After a favorable review and study by the task force and the Bishop, Bishop Galante issued a decree June 1st, 2010 that St. Bridget Parish was to be designated as a University Parish and is entrusted with the Catholic Campus Ministry at Rowan University.
Fr. Matthew oversaw St. Bridget Parish as Administrator from September 2009 thru October 2010 when he was officially installed as Pastor.
Presently St. Bridget Parish is a unique Parish in the Diocese having a three fold mission; it serves Glassboro area parishioners, it is the Catholic center for the Hispanic community of central Gloucester County and it also serves the students, faculty and staff of Rowan University.
Deacon Sam Soto was assigned to St. Bridget in November 2010 mainly to assist with the Spanish Ministry as well as other parish duties as needed. In view of St. Bridget Parish’s mission, additional clergy have been appointed to the staff. Fr.

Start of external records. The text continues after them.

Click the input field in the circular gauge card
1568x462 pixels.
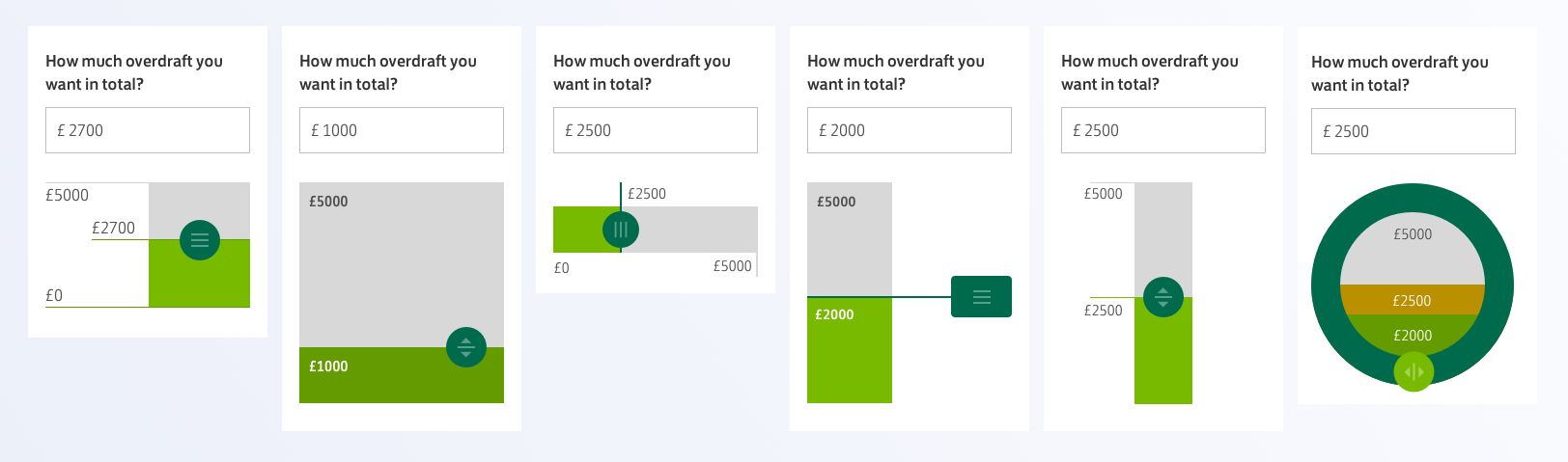click(x=1414, y=131)
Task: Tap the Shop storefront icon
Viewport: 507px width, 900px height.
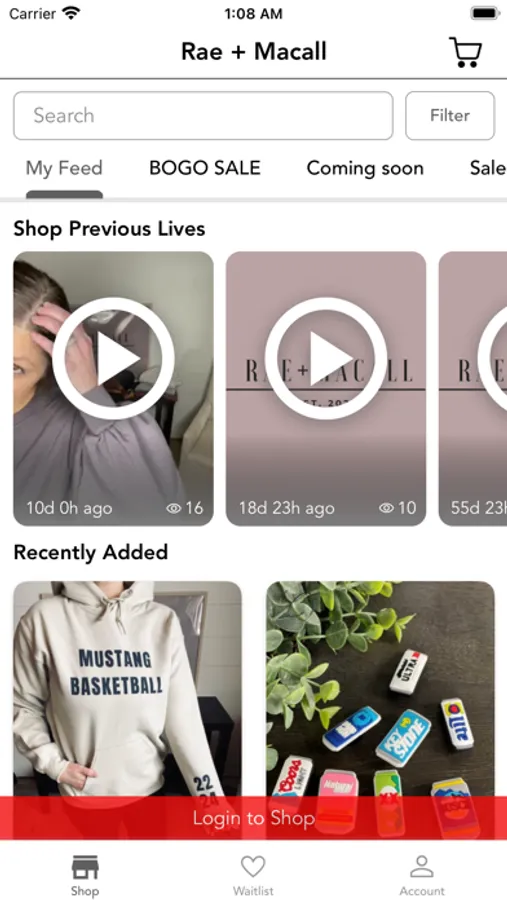Action: click(85, 867)
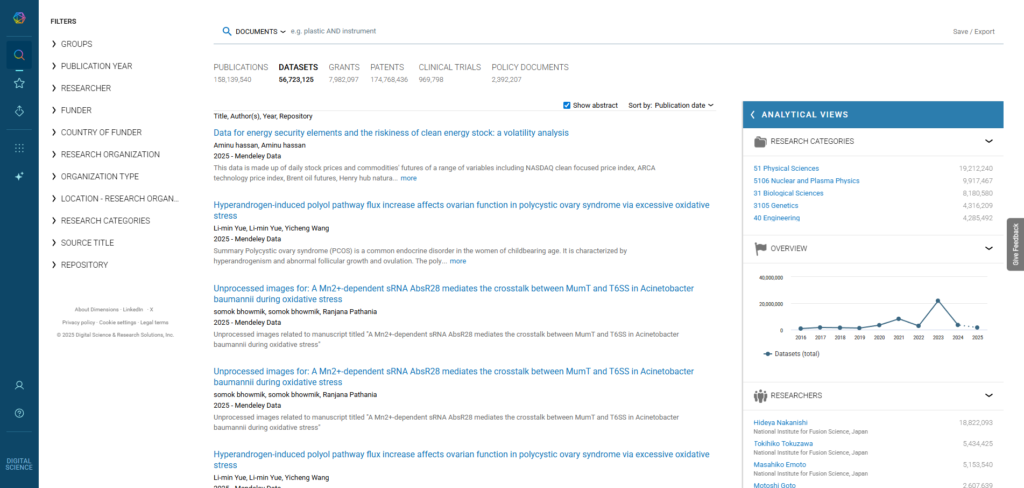1024x488 pixels.
Task: Open the AI sparkle icon in sidebar
Action: coord(19,176)
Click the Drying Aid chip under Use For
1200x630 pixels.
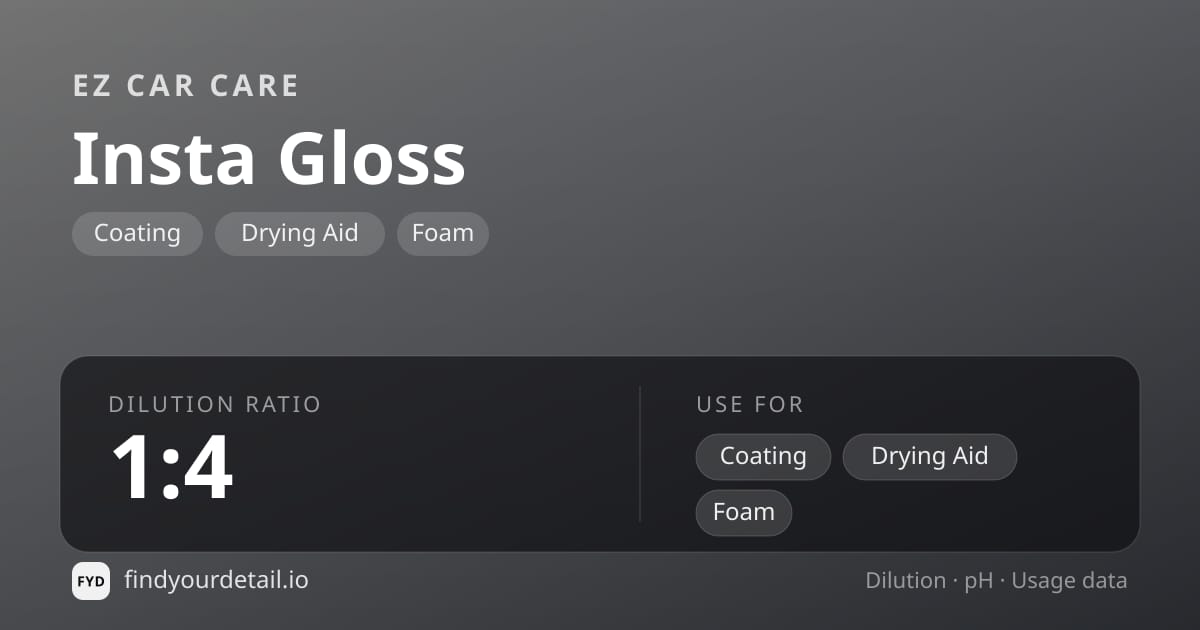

Phillip Johnson was appointed as Chaplain of Catholic Campus Ministry and on May 2011 Deacon Kevin Heil, a parish parishioner, was assigned to assist Fr. Phillip, as well as to assist with other parish duties. St. Bridget Parish is so fortunate to have three Deacons, being Joe Loungo, Kevin Heil and Sam Soto, along with Frs. Matthew, Phillip and Fabio.
August 2011 saw the addition of Family Promise Interfaith Hospitality Network coming to St. Bridget Parish’s old convent, previously occupied by the Franciscan Sisters. This home had not had any permanent occupants for almost two years.
The story of St. Bridget Parish continues to be part of the story of Glassboro. Preserving, maintaining and building upon the firm foundation laid by others is a constant but thrilling challenge. Parishioners have commented that the Parish today is, “friendly, warm and glowing”. Many consider it the “spiritual anchor of their life of faith”.
In 2012, ST. Bridget Parish will be celebrating 125 years (1887-2012) as a believing, living and proclaiming the gospel of Jesus Christ parish.
As of January 2015 the church hall is more accessible with the completion of our elevator project. Now everyone can participant in events in our parish. St. Bridget Church is striving to be more inclusive.